A wheelchair-user, she currently works as a project co-ordinator for the charity Muscular Dystrophy UK.
She said that she had gone to GAA matches when she was younger, attends games of the Belfast Giants ice hockey team, and has a particular passion for snooker.
However, she said that herself and others are routinely let down by the quality of disabled provision at venues.
“Some really bad experiences put me off trying to go to some events altogether,” she said.
“These days I mostly watch live games on television.”
Asked which venues she has problems with, she said: “All of them.”
However, she added that out of the whole raft of stadiums and arenas in the Province, Belfast’s SSE Arena (formerly the Odyssey) had the “highest level” of provision she can think of.

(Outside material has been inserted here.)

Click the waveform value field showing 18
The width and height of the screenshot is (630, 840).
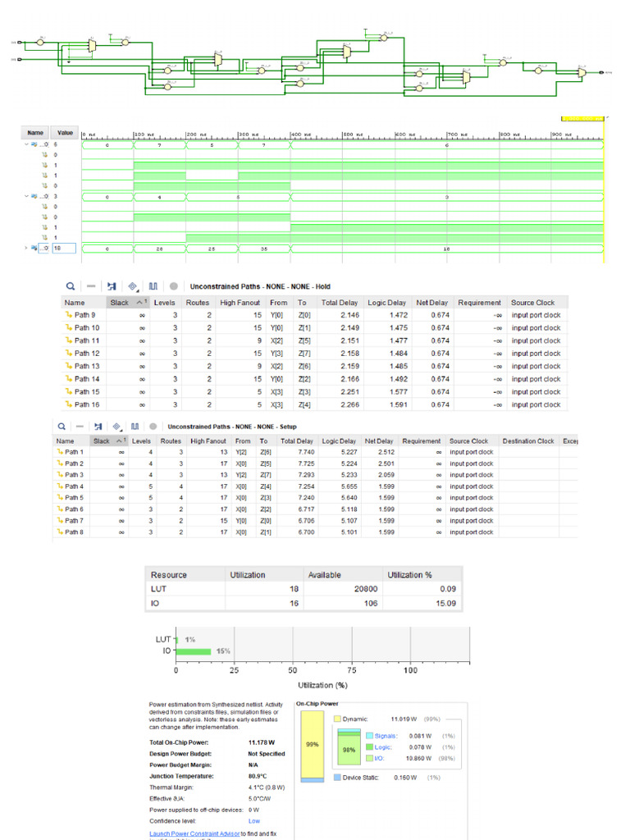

She said: “It’s kind of dehumanising that you can’t, in this day and age, you can’t enjoy a football match without worrying about access arrangements.”

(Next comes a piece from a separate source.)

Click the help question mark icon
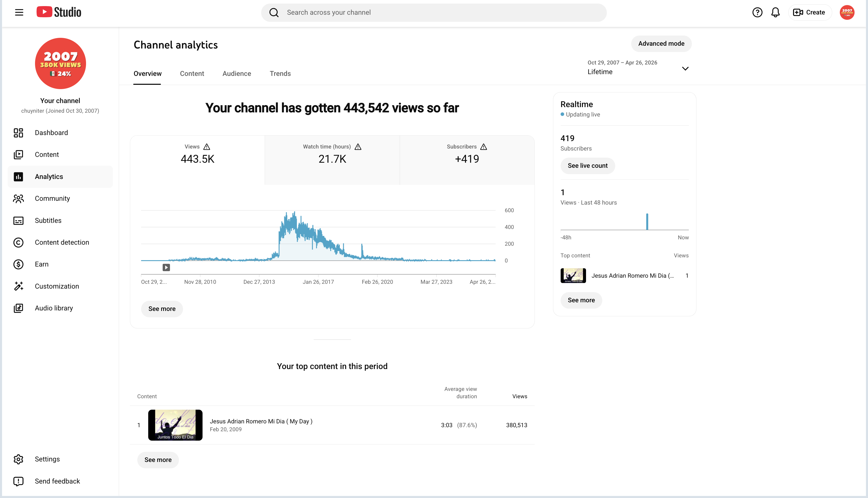This screenshot has width=868, height=498. click(x=757, y=13)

She said after the 2012 London Olympic Games, “we were promised this great new era – and I don’t think we’ve seen that”.
“The money is just not there to put forward the things we need. Simple things – making sure that there’s enough space in the wheelchair areas that one wheelchair can pass another.”
Sometimes wheelchair users are separated from the main body of the crowd of spectators, or are only able to sit amongst rival fans.
When it comes to the paralympians of Rio, she said: “It’s really sad. If any of them were to play a game in Northern Ireland, I probably wouldn’t be able to watch them.
“At the end of the day, everybody – or most people – at some point are going to have some kind of temporary or permanent disability.
“They’ll break their leg or something. It [improving access] doesn’t just benefit me. It benefits all of us.”